Refleksi Menyambut Tahun Baru 2018

Harapan sempat datang dari sektor ekspor yang meningkat 17% sepanjang Januari-November 2017. Hanya masalahnya impor juga tumbuh 15,4% sehingga pertumbuhan net eksport hanya tinggal 1,6%. Harapan lain juga sempat muncul dari rancangan pembangunan infrastruktur yang targetnya sangat ambisius mencapai 18,6% dari total belanja di APBN. Ada 245 Proyek Strategis Nasional hampir mencakup seluruh infrastruktur dasar, pembangkit listrik, jembatan, jalan tol, bendungan dan pelabuhan. Hanya faktanya realisasi pembangunan infrastruktur berdasarkan data Komite Percepatan Pembangunan Infrastruktur baru mencapai 2% dari target. Begitu juga dengan mega proyek 35 ribu MW listrik yang baru selesai 2% saja.

Di sisi lain, besarnya alokasi untuk infrastruktur, ternyata tidak berbanding lurus dengan tingkat penyerapan tenaga kerja. Per Agustus 2017, penyerapan tenaga kerja di sektor konstruksi hanya sebesar 6,73% lebih rendah dari priode yang sama dengan tahun sebelumnya sebesar 6,74%. Bahkan di tahun 206, serapan tenaga kerja sektor konstruksi berkurang 230 ribu orang.

Disamping BI harus menerapkan suku bunga yang bersahabat bagi dunia usaha, maka pada tahun 2018 ini pemerintah mau tidak mau harus mau merevisi beberapa target juga strateginya. Seperti pada beberapa proyek ambisius pemerintah terhadap infrastruktur. Dari 245 proyek stratgegis nasional, harus betul-betul di evaluasi yang benar-benar feasible untuk dikerjakan dan memberi dampak langsung ke perekonomian.

Bahwasannya infrastruktur itu adalah hal yang penting dan menjadi variable utama turunnya global competitiveness Indonesia, itu bukan hal yang perlu diperdebatkan lagi. Tetapi ketika infrastruktur ternyata tidak berefek pada pertumbuhan ekonomi nasional, maka pemerintah harus bertanya apa yang salah dalam proyek infrastruktur itu.

Sebagai gambaran kekeliruan pemerintah dalam rancangan pembangunan infrastruktunya adalah ketika pemerintah berkali-kali membandingkan infrastruktur Indonesia dengan China. Jalan tol China sudah mencapai 280 ribu km, sementara jalan tol Indonesia baru 820 km.

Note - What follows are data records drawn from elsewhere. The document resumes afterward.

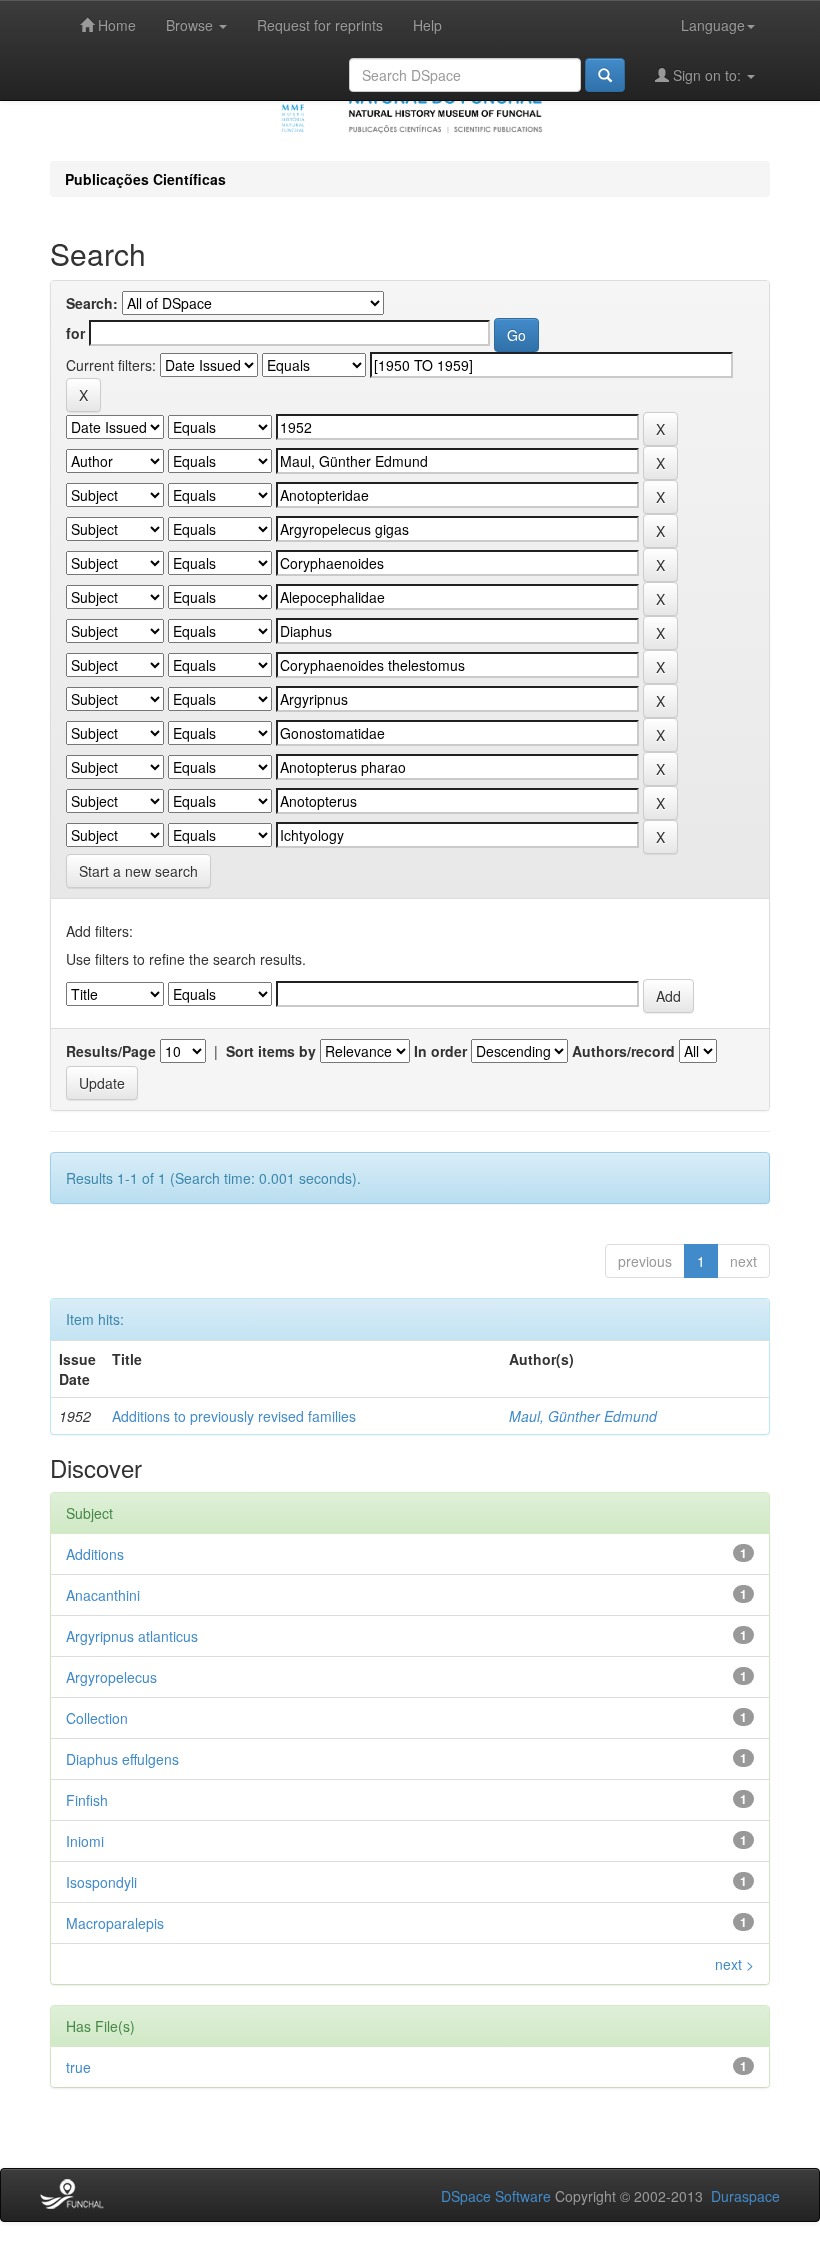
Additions (95, 1554)
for (75, 333)
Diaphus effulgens (122, 1759)
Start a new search (138, 871)
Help (427, 25)
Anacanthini (103, 1595)
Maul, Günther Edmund (583, 1416)
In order (440, 1051)
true (78, 2067)
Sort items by (271, 1051)
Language (713, 25)
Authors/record (623, 1051)
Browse (191, 25)
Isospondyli (101, 1882)
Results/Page (111, 1051)
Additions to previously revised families (234, 1416)
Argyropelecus (111, 1677)
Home (115, 25)
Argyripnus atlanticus (132, 1636)
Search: (92, 303)
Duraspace (745, 2196)
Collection (97, 1718)
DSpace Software (496, 2196)
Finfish (87, 1800)
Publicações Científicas (145, 179)
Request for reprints (320, 25)
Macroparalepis (115, 1923)
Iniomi (85, 1841)
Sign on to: (707, 75)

Tetapi pemerintah abai terhadap perbedaan signifikan antara jalan tol yang dibangun di China dengan di Indonesia.China di masa Den Xiaoping pada tahun 1984, membangun infrastruktur untuk menunjang proyek industrialisasi dengan konsep kawasan ekonomi khusus. Jalan tol bukan untuk mobilitas orang tapi mendorong biaya logistik barang industri supaya lebih murah dan mudah. Sebaliknya, pembangunan infrastruktur di Indonesia dimulai dengan kondisi pemanfaatan industri manufaktur yang belum siap. Jalan tol dan rel kereta dibangun tapi tidak berkaitan dengan jalur distribusi di kawasan industri. Ground Breaking jalur kereta ke Tanjung Priok pada tahun 2015 tidak ada kabarnya lagi sampai sekarang. Kawasan ekonomi khusus dibangun, namun kawasan industri yang sudah ada kurang mendapat perhatian. Ada keterputusan dalam proyek pembangunan pemerintah.